The point: Hydrocarbons make things look grimy, and cars from the early 1970s were still a significant fraction of cars in the 1980s.
Also, now some of the older buildings that have been cleaned have had the brick and stonework sealed with ugly “clear” plastic sealer, so they remain “clean”. For examples: See some of the buildings along the north side of 73rd St. between Columbus and CPW.
Sorry you don’t have any rose-colored glasses. Yes the neighborhood was run down, but I had the best time of my life on the UWS from the 70’s to 90’s. It was FUN FUN FUN.
I don’t agree with you at all. If you consider unique individualized businesses, neon signage, and people in clothing for the period to be “dirty and run down,” that’s says more about you than anything else. I don’t see anything of the kind. I certainly don’t see dozens of empty store fonts like we have now.

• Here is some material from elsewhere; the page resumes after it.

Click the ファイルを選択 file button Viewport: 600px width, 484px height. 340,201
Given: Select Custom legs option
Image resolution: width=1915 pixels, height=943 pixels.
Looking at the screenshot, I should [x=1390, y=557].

If that Dodge Dart is a slant six engine it may still be running somewhere …
Always so charming and wonderful archival history. I think that I saw the water tower on top of the Sophia Storage building in one. I can see it from my window now.
The cars are very quickly becoming obsolete and this fact makes me, an automotive engineer, envious of the civil engineers and the architects that are most of the time outlasted by their creations.
The older gentleman with the black coat, talking to the woman – That was Monsignor George Murphy, who was a parish priest at Holy Trinity Church on W., 82nd St. He served in that church from the 1950s to late 1980s. He was a frequent visitor at McAleer’s on Amsterdam Ave. They are both standing on Amsterdam Avenue on the West sidewalk between 79th and 78th St. (photographer looking north). Pickles taken around 1984-85. The Chesterfield (bldg with scaffolding in the background) was being converted into a condo around then.
When I was younger I would say this changed and that changed when I looked at old photos but now I say it’s all the same and nothing changed. I think the older we get the less we focus on style and design of things and focus on the people in the photos and people never change.
These photos remind me that we are just temporary owners/renters on the UWS. The buildings will remain, but the tenants always change with each new generation.
I’ve lived in my apartment for 30 years, but others came before me, and many more will take my place once I leave. Remember to make the most of each day, and realize that in the future, UWS residents will be nostalgic for the good ole days of 2025:)
Beautiful photo series!!!!
I do believe that’s actor Griffin Dunne in the pic with Sleepy’s in the background.
Aah, my salad days! These gems have me feeling so sentimental. Teachers, Marvin Gardens, Boulevard, Ernie’s, Al Buon Gusto, Cafe Luxe, Dallas BBQ, The Works, The Coca Cola Store and Charivari(s). It was a great time to be a young guy starting out on the UWS!
Thanks for sharing these with us.
Great to see “A Room With a View” on the marquee as it was the first movie I saw in the U S. after moving to NYC from Dublin in 1986. Although I saw it at the Paris Theater beside the Plaza Hotel and I think the theater in the photo is the long-gone Embassy on 73rd and Broadway?
Fabulous photos – as always! Thank you, Steve!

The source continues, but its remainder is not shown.